What you will do =>
Put the part of the listing that opens with the line containing "Given: Click the" and runs through the end of the listing into a numbered list, one line per item, with blank lines and pictures left out.

--- start Provided records ---

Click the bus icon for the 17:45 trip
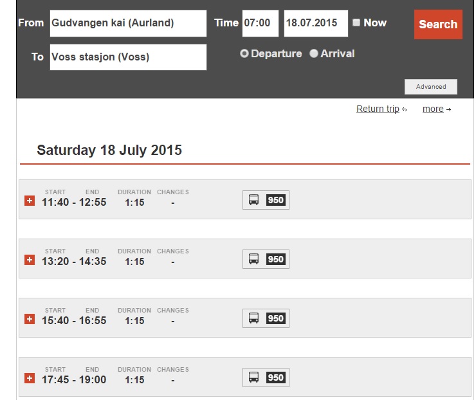The height and width of the screenshot is (400, 476). tap(254, 377)
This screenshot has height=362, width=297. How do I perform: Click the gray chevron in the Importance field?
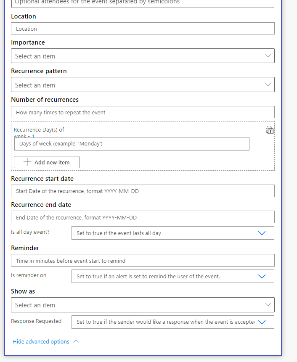[x=268, y=56]
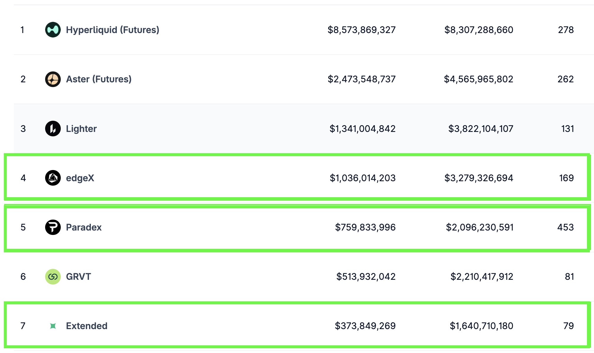
Task: Click Paradex markets count 453
Action: pyautogui.click(x=565, y=227)
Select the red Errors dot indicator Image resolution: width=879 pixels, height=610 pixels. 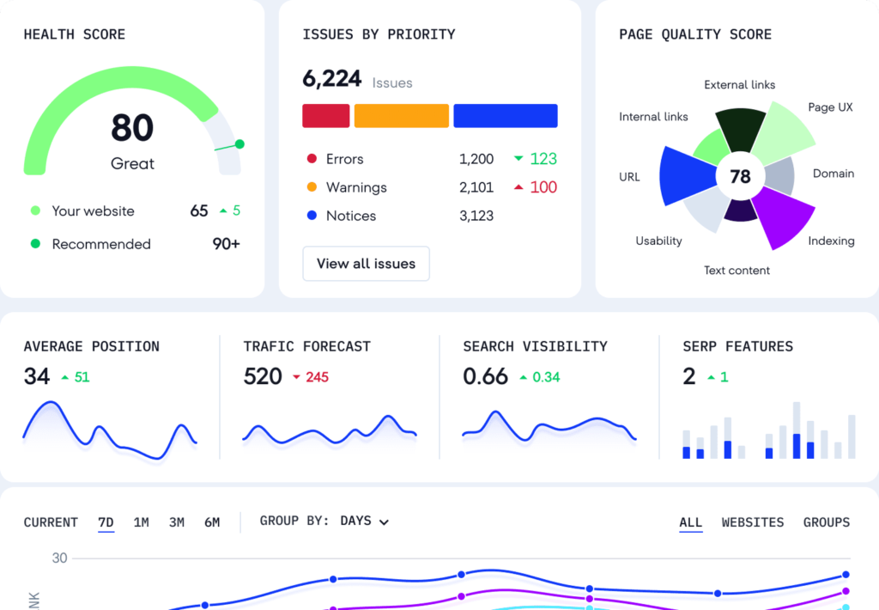[311, 159]
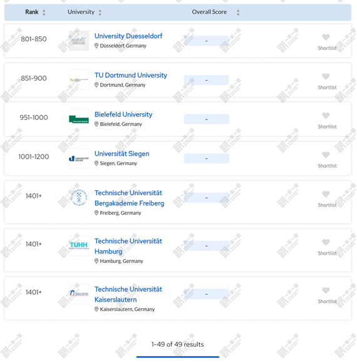
Task: Click the TUHH logo thumbnail
Action: (x=79, y=245)
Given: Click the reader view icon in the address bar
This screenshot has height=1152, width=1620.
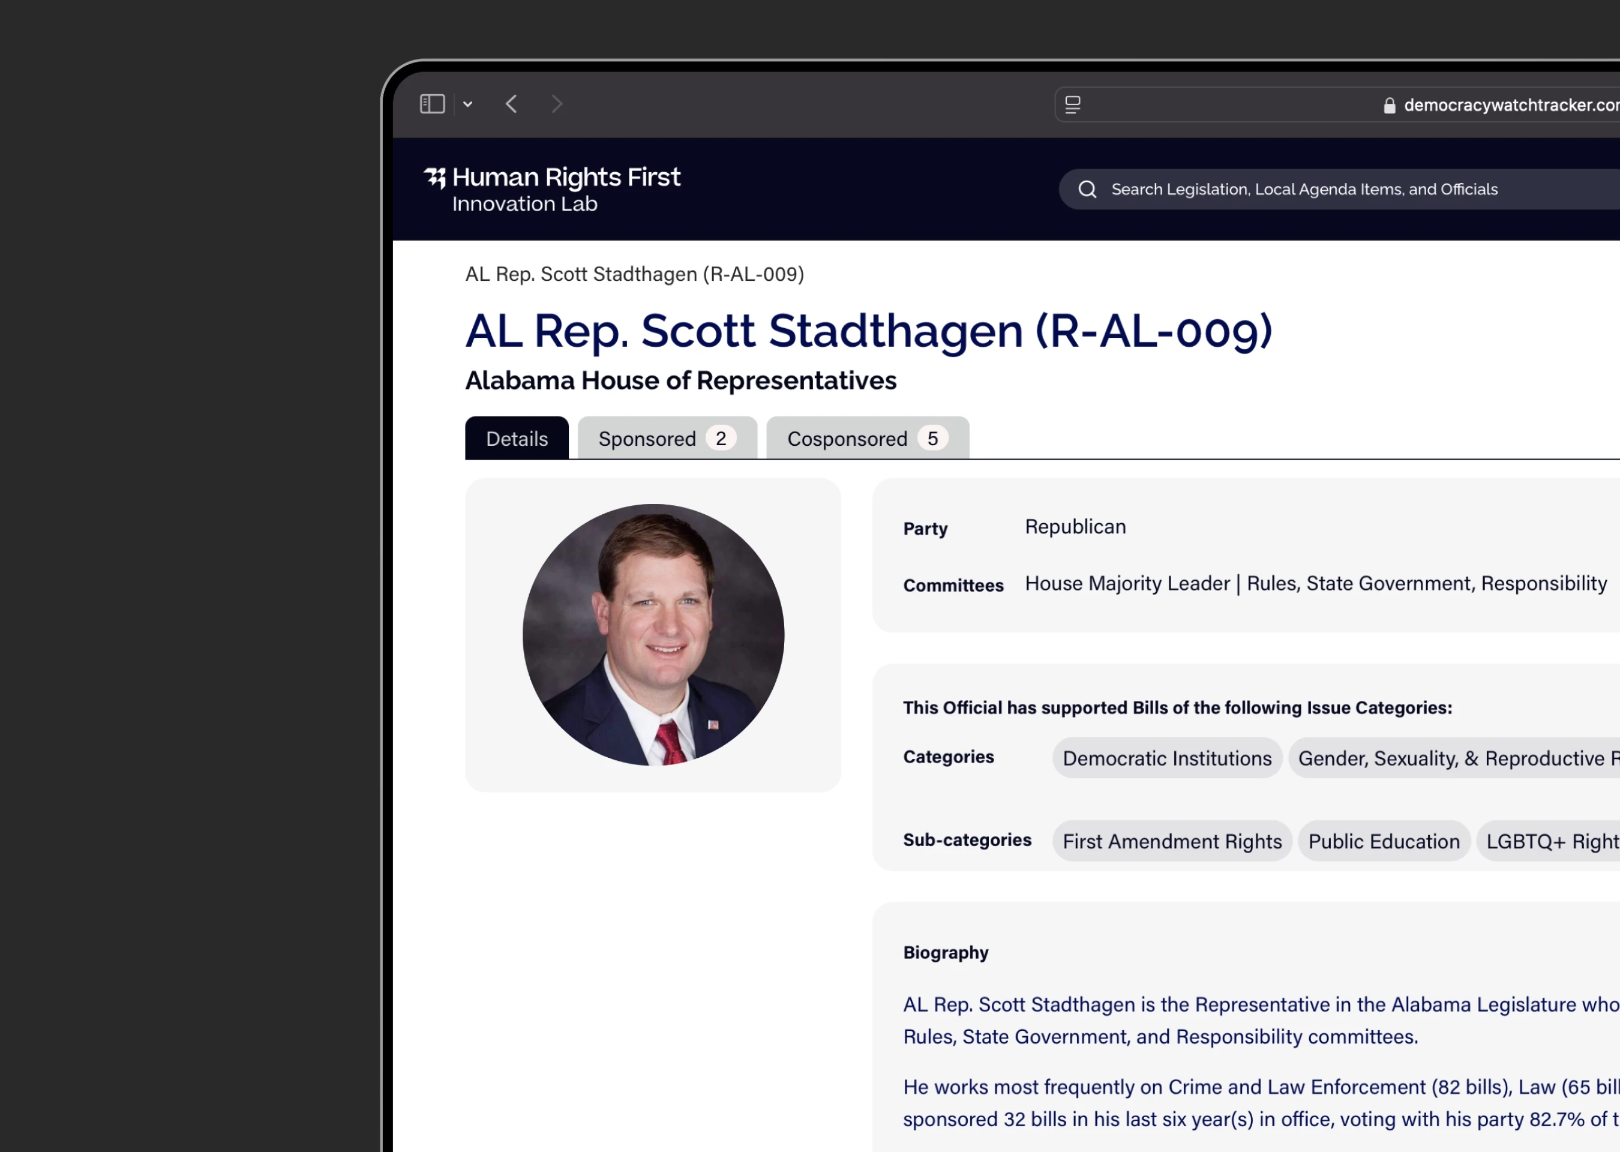Looking at the screenshot, I should pos(1072,105).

--- end Provided records ---

Result of the exercise =>
1. Given: Click the reader view icon in the address bar
2. This screenshot has height=1152, width=1620.
3. Looking at the screenshot, I should pos(1072,105).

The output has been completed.